Fact is, almost no one likes photo enforcement programs – at least as indicated by the fact every municipality, county or state that has allowed the public to vote on whether to permit such programs – has seen them voted out. The only people, besides the greedy folks behind the photo enforcement industry itself, who want such programs are gullible public officials who think speed and/or red light cameras will bring them revenue. What these politicians usually find out, however, is that revenue generation almost always falls well short of revenue promised.

Red light cameras, like this one in L.A., are now just a bad memory. (AP)

Not even the photo enforcement firms are doing that well: most have declared bankruptcy. It seems they are being kicked out of more and more contracts – with cities small and large, including most recently Houston and Los Angeles. The reasons are many, among them: revenue shortfalls, enforcement problems, voter backlash and vandalism acts.

The photo enforcement industry won’t go away, however. Houston photo enforcement provider, ATS, is threatening to sue the city for breaking its contract; they want $50 million in “damages”. It is estimated that 700 communities in North America still have one kind of photo enforcement program or another in place.

The photo enforcement folks are now drawing up stricter contracts that make it tougher for communities to bail on programs that don’t pan out (L.A., for example, was having to come up with $1 million a year to subsidize the shortfall in their now-disconnected red light camera system). Taxpayers now get the bill if photo enforcement programs are terminated early.

Longer yellows = no red-light running

Some contracts restrict municipalities from lengthening the yellow signal, says a new report from the U.S. Public Interest Research Group, the federation of state public interest research groups.
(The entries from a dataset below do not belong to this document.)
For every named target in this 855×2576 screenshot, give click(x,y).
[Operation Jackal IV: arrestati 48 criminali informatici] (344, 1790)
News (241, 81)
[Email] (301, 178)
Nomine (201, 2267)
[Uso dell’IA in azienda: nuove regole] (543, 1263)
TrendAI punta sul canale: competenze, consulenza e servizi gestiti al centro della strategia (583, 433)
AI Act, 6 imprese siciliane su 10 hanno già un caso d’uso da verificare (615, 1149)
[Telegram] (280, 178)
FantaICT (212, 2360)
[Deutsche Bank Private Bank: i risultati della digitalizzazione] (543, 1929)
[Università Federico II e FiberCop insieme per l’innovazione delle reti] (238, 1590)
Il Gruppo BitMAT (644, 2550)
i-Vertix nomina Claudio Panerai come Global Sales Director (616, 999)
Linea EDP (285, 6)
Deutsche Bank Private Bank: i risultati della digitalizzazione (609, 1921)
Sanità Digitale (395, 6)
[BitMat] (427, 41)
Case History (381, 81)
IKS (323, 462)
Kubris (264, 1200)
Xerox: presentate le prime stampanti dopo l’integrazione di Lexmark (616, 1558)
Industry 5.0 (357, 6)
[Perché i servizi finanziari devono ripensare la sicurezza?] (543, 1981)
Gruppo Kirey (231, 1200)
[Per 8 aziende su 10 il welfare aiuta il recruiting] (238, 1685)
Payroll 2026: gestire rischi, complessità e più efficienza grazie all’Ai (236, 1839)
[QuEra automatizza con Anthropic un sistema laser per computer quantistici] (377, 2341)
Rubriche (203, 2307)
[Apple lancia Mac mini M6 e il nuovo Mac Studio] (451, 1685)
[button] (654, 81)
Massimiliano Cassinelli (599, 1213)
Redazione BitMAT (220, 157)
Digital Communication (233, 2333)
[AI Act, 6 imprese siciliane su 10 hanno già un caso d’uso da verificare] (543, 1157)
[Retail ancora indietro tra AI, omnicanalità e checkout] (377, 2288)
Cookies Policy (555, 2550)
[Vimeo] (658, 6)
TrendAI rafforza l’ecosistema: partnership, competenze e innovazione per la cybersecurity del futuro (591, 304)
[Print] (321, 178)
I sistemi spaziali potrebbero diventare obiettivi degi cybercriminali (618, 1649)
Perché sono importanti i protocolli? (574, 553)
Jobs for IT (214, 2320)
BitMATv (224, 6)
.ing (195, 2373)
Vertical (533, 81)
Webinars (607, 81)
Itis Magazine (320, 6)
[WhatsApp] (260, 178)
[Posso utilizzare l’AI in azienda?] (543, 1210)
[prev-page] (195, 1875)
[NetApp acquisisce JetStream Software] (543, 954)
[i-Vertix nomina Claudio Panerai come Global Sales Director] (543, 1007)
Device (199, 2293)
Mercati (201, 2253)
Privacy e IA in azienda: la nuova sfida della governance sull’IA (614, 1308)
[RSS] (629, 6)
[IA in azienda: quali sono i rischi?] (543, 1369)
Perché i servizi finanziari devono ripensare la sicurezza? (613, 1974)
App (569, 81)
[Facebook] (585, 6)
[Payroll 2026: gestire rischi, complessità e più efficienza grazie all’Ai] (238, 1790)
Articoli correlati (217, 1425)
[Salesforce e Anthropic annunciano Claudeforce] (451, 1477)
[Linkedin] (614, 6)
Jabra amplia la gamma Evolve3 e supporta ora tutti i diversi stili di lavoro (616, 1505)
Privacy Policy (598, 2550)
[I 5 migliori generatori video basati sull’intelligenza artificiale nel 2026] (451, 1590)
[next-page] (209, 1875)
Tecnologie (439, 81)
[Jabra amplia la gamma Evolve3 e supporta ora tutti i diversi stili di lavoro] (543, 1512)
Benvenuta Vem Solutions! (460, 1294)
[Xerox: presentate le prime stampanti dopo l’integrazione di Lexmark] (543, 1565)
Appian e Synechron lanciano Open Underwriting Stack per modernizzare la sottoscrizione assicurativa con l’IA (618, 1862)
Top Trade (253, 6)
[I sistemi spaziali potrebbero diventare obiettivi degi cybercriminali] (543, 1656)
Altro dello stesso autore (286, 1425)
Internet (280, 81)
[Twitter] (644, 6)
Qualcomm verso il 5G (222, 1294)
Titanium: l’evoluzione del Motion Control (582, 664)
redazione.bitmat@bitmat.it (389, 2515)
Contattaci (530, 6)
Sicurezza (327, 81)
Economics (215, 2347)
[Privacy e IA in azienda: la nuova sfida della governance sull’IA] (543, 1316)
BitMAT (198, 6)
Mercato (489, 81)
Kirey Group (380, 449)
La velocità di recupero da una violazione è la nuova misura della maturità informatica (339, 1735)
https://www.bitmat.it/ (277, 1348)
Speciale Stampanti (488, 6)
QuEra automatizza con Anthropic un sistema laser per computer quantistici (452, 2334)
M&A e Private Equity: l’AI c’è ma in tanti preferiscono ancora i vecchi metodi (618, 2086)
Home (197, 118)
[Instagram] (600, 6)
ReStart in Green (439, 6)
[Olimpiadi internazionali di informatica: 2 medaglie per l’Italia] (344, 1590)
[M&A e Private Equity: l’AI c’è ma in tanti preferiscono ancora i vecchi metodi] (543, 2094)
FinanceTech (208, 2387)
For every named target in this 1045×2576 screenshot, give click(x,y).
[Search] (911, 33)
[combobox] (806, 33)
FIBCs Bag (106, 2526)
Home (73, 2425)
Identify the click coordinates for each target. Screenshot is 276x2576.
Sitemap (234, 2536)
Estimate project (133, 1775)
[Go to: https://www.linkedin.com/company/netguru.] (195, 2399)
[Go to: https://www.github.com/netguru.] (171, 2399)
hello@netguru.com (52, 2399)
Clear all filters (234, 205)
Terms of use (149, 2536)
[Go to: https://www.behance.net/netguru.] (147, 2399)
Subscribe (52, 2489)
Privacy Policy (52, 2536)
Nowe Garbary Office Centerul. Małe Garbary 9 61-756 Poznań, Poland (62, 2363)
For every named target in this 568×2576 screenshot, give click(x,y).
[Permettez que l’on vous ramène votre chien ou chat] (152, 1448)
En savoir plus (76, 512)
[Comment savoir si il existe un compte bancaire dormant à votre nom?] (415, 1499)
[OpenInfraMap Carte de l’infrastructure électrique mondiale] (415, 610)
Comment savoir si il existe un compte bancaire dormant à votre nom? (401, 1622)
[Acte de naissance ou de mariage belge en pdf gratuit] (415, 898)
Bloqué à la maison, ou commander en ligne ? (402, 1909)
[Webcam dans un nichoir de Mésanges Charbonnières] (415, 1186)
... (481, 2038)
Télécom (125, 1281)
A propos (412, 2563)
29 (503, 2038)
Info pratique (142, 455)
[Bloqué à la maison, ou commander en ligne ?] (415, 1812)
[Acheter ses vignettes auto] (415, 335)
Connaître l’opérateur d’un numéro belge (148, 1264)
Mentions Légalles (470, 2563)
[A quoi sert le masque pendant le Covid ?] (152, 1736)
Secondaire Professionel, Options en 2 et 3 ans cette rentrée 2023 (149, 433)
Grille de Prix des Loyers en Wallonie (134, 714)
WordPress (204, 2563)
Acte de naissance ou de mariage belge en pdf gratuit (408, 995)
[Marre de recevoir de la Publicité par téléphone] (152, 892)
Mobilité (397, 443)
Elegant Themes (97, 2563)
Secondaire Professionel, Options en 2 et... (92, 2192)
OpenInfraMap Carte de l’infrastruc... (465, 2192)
In Florida, the photo enforcement industry hired nearly 40 lobbyists to defeat a 2011 bill that would have required municipalities to lengthen yellow-light durations to give motorists more time to stop.

Yellow-light duration has long been a flash point in the photo enforcement fight. Lengthening a yellow signal gives drivers more time to react to a signal change, thus reducing the number of red-light violations. Studies (i.e., real studies) have found that lengthening the duration of yellow lights by two seconds completely solves the problem of red-light running. The downside: It doesn’t make photo enforcement operators rich.

“However, some contracts potentially impose financial penalties on the city if traffic engineers extend the length of the yellow light at intersections, which would reduce the number of tickets the systems can issue,” the report says.

Photo enforcement operator humor (radargunblog)

Even worse, the co-author of the report, Phineas Baxandall, says, “The most problematic contracts require cities to share revenue with the camera vendor on a per-ticket basis or through other formulas as a percentage of revenue. In other words, the more tickets a camera system issues, the more profit the vendor collects. It just creates this really broad incentive to fine as many people as you can.”

The photo enforcement industry, the report emphasizes, is a “for-profit” operation that has huge financial incentive to fine as many people as possible; it has no incentive to fix a problem. In fact, they have a vested interest in seeing red-light running and speeding continue (or, for a healthier bottom line, increase); ending the problem would put them out of business.

Watch for more reports here about the unsavory practices of the photo enforcement industry. We’re watching them, just like they are watching us.